◆ Отрывок ◆
= = = =
Только через много лет я узнал о том, что Боря «сидел» и за что «сидел». Видимо, Боря, крутившийся в полуподпольных занятиях (изготовление пластинок, коллекционирование запретной музыки, начало самиздата), настолько привык помнить о конспирации, что по инерции (или по привычке) скрытничал даже с теми, кому он близок по духу. Даже в элементарно-безопасной обстановке был «начеку». Никогда не приглашал к себе так, чтобы ты у него с кем-то случайно повстречался. Не приглашал с собой на какие-либо мероприятия — литературные, культурные... Да мало ли у нас было общих интересов. Тем более, что мы, островитяне, жили практически рядом: Боря — на углу 10-й линии и Среднего, Морев — на 9-й линии у Среднего, Горбовский — на Среднем, 33 (второй дом от угла 8-й линии). Родные три угла — наш «бермудский треугольник»! Из них только я жил подаль-ше — на Большом проспекте у 27-й линии. Но собраться вместе, если надо, могли быстро — телефоны у всех. Что мы частенько и делали. И Саша Морев никуда один не ходил — ни на выставки, ни на концерты, ни на выступления, ни в гости — всегда звонил, всюду звал с собою. Саша любил компанию. Поэтому все его друзья — это и мои друзья. Боря даже на свой авторский вечер в Доме Ученых (21 марта 2005 года) умудрился не позвать нас с Сашей Гутаном — последних близких друзей по «Нарвской Заставе». Почему не сообщил нам о вечере — загадка. Может, без нас ему было легче общаться с незнакомой публикой? Не знаю. Но пример не единственный. Спустя два месяца, в оправдание этого казуса Боря подарил мне последнюю свою книгу с вклеенным в нее пригласительным билетом на мое имя — на тот самый вечер.
 

Казалось бы, дружа с Борей почти полвека, мы его знали вдоль и поперек. Ан, нет. Получается — мы его знали, но плохо. После кончины Б. Т. я часто размышляю об этом и не могу до сих пор ответить самому себе: почему же с нами он был такой? Мы же были друзьями столько лет! Неужели всю жизнь он был «под колпаком» собственной осторожности, боязни слежки? И только редко, в минуты какого-то подъема, случайно раскрепощался и случайно раскрывался?
 

Владея музыкальной фонотекой, он никогда даже не упоминал о ней и не изъявлял желания послушать джаз или что-либо из вокальных записей, за исключением одного единственного раза, когда, навеселе зайдя к нему с Моревым, Горбовским, Ивановским, мы «Весь вечер слушали... цыганские романсы и песни в исполнении Теодора Беккеля и Аркадия Северного — ...наслаждались музыкой!!!» (из дневника «По горячим следам» за 27 сентября 1965 года).
= = = =
◆ Исходные записи ◆
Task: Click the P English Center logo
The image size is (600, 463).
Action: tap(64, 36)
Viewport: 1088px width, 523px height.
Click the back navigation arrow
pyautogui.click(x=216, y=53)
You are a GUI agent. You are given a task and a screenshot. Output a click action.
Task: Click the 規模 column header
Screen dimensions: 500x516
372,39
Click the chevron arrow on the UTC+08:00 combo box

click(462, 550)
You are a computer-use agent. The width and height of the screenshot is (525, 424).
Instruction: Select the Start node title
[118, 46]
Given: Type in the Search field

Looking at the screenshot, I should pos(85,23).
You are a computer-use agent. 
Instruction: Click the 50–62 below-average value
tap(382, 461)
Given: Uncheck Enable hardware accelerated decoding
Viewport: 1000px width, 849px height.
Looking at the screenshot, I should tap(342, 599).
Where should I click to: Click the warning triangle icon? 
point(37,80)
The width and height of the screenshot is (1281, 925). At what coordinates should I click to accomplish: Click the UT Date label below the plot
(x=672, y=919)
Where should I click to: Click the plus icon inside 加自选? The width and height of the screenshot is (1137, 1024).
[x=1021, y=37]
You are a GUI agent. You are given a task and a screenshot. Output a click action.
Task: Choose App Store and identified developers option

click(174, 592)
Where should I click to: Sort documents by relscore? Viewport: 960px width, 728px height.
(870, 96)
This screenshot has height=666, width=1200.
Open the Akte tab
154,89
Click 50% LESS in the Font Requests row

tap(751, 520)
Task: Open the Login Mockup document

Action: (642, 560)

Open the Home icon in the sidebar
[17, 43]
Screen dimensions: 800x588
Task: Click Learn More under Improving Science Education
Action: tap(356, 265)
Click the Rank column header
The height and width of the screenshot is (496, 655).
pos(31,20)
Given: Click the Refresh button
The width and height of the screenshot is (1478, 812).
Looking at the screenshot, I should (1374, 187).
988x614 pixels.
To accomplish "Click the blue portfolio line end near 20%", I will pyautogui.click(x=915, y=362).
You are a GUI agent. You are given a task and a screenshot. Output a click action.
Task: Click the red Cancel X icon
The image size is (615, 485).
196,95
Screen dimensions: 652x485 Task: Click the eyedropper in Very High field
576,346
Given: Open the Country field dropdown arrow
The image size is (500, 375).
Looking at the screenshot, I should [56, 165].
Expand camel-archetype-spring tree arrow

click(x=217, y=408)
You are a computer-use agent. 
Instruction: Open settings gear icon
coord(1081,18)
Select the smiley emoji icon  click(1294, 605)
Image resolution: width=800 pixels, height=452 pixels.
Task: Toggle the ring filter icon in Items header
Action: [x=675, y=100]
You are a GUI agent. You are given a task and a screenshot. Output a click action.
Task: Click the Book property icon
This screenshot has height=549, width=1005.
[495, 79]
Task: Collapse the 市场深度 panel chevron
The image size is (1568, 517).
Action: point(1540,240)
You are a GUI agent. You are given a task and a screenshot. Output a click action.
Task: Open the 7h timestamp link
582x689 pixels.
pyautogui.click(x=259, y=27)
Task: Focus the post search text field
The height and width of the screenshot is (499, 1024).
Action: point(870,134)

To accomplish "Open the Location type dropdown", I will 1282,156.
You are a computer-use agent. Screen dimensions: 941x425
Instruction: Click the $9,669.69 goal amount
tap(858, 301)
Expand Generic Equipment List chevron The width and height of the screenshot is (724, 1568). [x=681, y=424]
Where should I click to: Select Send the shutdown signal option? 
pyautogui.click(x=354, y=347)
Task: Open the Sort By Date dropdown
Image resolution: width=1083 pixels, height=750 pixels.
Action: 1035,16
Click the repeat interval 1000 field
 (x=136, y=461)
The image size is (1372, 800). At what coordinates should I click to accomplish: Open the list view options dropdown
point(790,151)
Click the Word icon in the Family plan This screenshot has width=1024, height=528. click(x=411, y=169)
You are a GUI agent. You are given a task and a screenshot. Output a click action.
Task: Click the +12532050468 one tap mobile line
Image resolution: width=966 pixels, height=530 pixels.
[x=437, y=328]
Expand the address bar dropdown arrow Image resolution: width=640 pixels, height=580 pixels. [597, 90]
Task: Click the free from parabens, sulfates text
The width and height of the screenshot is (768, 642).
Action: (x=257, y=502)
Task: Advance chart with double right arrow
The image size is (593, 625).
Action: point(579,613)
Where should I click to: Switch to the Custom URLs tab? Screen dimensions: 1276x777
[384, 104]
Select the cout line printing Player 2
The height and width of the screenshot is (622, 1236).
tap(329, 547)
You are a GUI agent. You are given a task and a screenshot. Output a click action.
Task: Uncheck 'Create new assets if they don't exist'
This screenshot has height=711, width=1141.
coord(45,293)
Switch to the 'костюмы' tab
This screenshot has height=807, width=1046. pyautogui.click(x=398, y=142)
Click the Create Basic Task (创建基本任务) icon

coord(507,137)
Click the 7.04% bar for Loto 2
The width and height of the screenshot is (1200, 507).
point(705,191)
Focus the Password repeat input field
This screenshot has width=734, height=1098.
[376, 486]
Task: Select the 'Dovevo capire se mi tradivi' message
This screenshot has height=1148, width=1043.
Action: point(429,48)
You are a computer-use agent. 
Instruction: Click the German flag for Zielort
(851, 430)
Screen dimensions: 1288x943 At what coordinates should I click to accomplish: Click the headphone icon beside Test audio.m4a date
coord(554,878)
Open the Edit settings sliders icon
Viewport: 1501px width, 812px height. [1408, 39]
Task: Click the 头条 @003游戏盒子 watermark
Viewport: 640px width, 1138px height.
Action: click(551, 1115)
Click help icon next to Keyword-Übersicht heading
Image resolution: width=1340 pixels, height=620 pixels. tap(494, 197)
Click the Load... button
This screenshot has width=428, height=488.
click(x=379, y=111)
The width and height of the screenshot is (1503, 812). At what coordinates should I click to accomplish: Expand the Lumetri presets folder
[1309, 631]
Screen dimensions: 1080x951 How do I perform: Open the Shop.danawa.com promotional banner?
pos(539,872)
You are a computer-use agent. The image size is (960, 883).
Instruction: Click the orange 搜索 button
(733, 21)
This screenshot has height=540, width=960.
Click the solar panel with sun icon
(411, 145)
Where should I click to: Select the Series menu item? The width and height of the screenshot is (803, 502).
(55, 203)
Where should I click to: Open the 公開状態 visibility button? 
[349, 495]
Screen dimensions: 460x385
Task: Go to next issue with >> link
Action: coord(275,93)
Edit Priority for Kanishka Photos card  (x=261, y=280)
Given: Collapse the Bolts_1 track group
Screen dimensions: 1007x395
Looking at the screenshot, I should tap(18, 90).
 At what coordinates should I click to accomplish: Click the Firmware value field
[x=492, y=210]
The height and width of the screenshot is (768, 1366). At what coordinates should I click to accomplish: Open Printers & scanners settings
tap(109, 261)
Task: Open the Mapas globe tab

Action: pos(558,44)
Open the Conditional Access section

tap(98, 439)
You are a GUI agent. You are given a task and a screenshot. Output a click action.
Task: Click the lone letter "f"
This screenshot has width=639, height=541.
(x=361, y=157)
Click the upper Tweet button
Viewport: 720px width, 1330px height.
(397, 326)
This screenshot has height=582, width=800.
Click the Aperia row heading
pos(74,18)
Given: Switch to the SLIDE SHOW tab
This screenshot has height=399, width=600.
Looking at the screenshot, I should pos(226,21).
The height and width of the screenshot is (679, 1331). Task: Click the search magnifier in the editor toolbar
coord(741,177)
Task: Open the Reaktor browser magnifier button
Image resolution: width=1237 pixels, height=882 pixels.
= = = =
◆ Задания ◆
a) Какого числа прошел авторский вечер Бори в Доме Ученых, согласно отрывку?
b) Назовите все полуподпольные занятия Бори, перечисленные в отрывке.
c) Обновите фрагмент отрывка от слов «Казалось бы, дружа» до слов «и случайно раскрывался?» включительно, подставив «Борисом» вместо «Борей».

◆ Ответы ◆
a) 21 марта 2005 года.

b) Изготовление пластинок; коллекционирование запретной музыки; начало самиздата.

c)
Казалось бы, дружа с Борисом почти полвека, мы его знали вдоль и поперек. Ан, нет. Получается — мы его знали, но плохо. После кончины Б. Т. я часто размышляю об этом и не могу до сих пор ответить самому себе: почему же с нами он был такой? Мы же были друзьями столько лет! Неужели всю жизнь он был «под колпаком» собственной осторожности, боязни слежки? И только редко, в минуты какого-то подъема, случайно раскрепощался и случайно раскрывался?